On face value, last week’s release of the A-F accountability model of all public schools across North Carolina caused local education officials to go into damage control.
With the exception of a handful of schools here in the Roanoke-Chowan area, the report – issued by the North Carolina Department of Public Instruction, listed sub-par grades locally.
Only five local schools received high marks. Three of those were easy to predict – Bertie Early College, Bertie STEM, and Hertford County Early College. The other two were Buckland Elementary and GatesCountyHigh School. The latter two were in a county where no school scored below a C.
Of the other 18 public schools in Bertie, Hertford and Northampton counties, each scored no higher than a C. Seven received a failing grade (F).
None of that is good news, especially to the parents of our local schoolchildren as well as our educational administrators, teachers, and to the taxpayers who foot the bill, thinking that those dollars help ensure that our kids are receiving the best classroom instruction possible.
If it’s any consolation to our local school officials, they’re not alone in feeling that despite their best efforts, the state’s Report Card did them no favors as well.
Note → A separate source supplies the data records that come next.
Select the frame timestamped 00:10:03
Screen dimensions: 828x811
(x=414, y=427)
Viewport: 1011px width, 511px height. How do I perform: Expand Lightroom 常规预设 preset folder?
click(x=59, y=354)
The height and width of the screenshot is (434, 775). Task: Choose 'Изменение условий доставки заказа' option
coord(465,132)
A mere five percent of the state’s public schools received an A for their academic efforts during 2013-14 academic year. On the other side of that is the 30 percent receiving Ds or Fs.
While we must hold our local education officials accountable, what the general public needs to understand is the fact that these Report Cards are written based on two measures: student achievement and academic growth. Eighty percent of the grade is based on student achievement measures, such as test scores, graduation rates, and advanced course participation. The remaining 20 percent of the grade takes academic growth into account. Schools that do not have academic growth data are assigned a letter grade based solely on student achievement measures.
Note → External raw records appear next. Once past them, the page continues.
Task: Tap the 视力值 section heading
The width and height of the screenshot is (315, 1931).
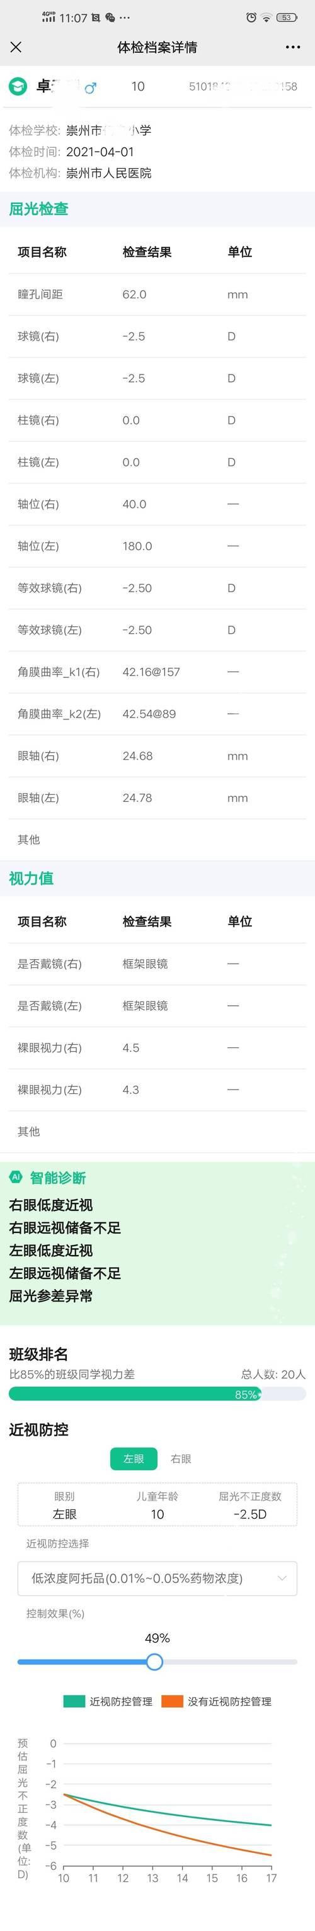Action: pos(31,878)
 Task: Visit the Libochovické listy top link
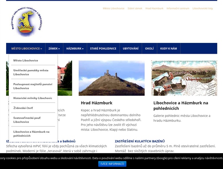coord(203,8)
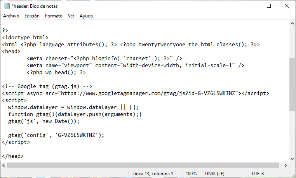Open the Formato menu
The width and height of the screenshot is (296, 178).
click(x=54, y=16)
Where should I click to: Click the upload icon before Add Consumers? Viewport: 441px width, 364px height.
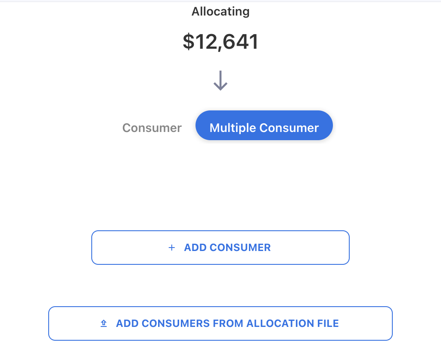tap(103, 323)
The A-F model is better at predicting the poverty of an area as opposed to the achievement growth in schools. There’s more that make up a school’s quality than what a single letter grade could ever portray. Some of the best teachers work with those students who are furthest behind. The gains those teachers make won’t count as much as whether their students reach a proficiency score on an end-of-grade or course assessment.
The North Carolina General Assembly voted this accountability model into law in 2012. While it’s not the most popular measuring stick available (Virginia and Florida have both dropped it after an initial use), if North Carolina continues to judge public schools by this method, we would promote a more balanced approach balance between actual performance and performance growth. A 50-50 split is the fairest way to judge.